Only the lines from the start of the entries through the line with "You are a computer-use agent. Viewport: 674px" are wanted; please output them exactly.

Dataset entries
=-=-=

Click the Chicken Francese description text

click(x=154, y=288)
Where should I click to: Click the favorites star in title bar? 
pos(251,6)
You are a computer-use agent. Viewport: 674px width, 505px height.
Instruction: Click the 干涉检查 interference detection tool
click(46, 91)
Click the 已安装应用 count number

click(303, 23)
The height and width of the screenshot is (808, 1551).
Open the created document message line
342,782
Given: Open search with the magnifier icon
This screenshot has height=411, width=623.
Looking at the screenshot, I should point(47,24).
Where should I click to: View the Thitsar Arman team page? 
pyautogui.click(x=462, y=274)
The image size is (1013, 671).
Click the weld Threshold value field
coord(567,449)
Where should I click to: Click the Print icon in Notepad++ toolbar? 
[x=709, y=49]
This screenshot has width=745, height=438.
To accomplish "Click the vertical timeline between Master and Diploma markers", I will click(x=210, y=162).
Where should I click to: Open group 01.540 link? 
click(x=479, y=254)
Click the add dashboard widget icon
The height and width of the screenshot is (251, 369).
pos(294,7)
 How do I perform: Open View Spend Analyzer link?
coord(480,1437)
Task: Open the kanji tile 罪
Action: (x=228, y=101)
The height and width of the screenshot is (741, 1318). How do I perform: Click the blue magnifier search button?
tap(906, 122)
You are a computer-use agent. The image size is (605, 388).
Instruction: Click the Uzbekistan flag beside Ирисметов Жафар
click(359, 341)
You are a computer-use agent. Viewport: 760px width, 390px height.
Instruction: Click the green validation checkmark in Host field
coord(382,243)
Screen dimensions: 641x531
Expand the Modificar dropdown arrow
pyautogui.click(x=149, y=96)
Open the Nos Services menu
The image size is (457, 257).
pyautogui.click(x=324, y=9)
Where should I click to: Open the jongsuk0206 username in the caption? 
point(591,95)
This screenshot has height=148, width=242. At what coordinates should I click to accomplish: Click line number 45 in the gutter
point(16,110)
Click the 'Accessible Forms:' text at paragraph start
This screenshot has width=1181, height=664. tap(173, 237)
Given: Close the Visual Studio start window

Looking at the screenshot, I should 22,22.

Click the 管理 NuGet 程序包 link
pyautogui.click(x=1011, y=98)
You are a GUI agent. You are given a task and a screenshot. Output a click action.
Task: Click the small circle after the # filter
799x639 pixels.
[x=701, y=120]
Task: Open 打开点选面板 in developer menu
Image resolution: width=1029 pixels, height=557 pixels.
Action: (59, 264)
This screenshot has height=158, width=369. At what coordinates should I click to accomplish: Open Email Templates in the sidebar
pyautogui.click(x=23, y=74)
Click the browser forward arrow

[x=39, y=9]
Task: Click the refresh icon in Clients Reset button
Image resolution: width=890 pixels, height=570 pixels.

=-=-=

SOLVED EXERCISE
Click the Chicken Francese description text

click(x=154, y=288)
Where should I click to: Click the favorites star in title bar? 
pos(251,6)
You are a computer-use agent. Viewport: 674px width, 505px height.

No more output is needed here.